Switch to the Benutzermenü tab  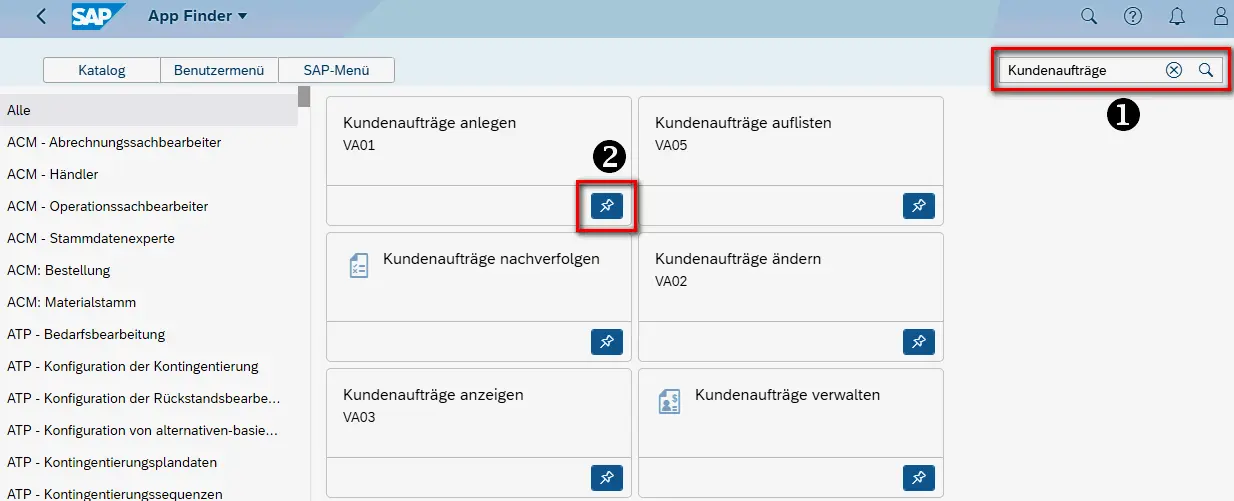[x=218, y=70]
● ● ● ● ●
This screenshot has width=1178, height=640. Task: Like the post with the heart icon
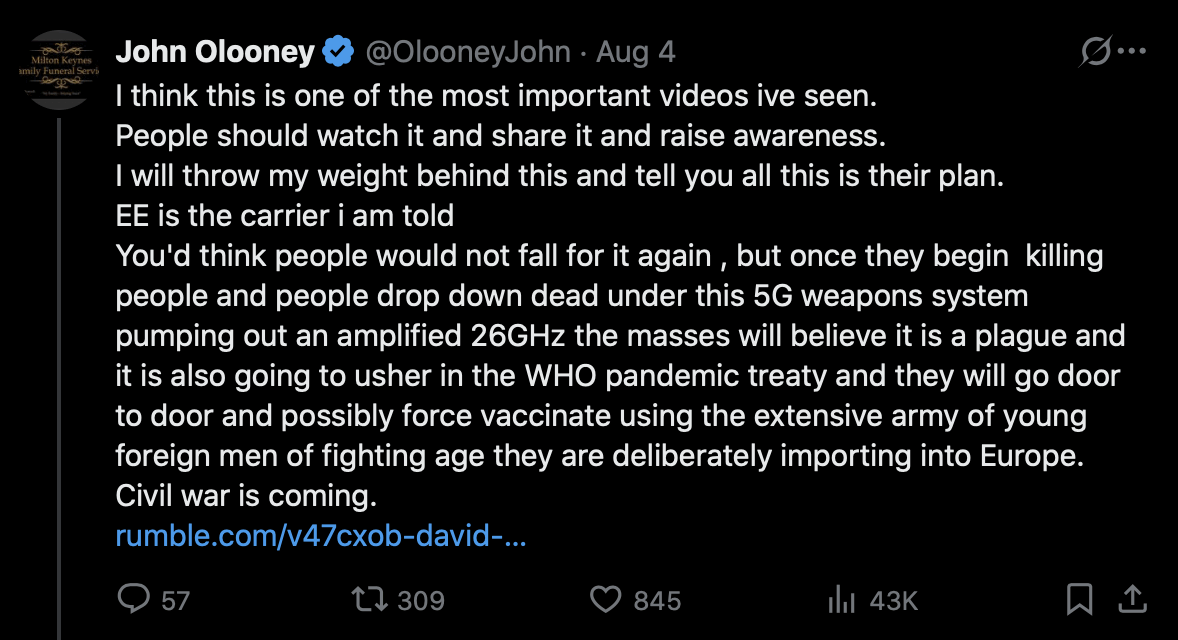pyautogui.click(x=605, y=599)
● ● ● ● ●
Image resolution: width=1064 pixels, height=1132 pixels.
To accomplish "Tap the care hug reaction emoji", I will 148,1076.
● ● ● ● ●
**Exercise aim**:
Copy out every line from the one containing "Image resolution: width=1064" down to the one containing "I will 148,1076.", with both of those lines included.

**Answer for this exercise**:
Image resolution: width=1064 pixels, height=1132 pixels.
To accomplish "Tap the care hug reaction emoji", I will 148,1076.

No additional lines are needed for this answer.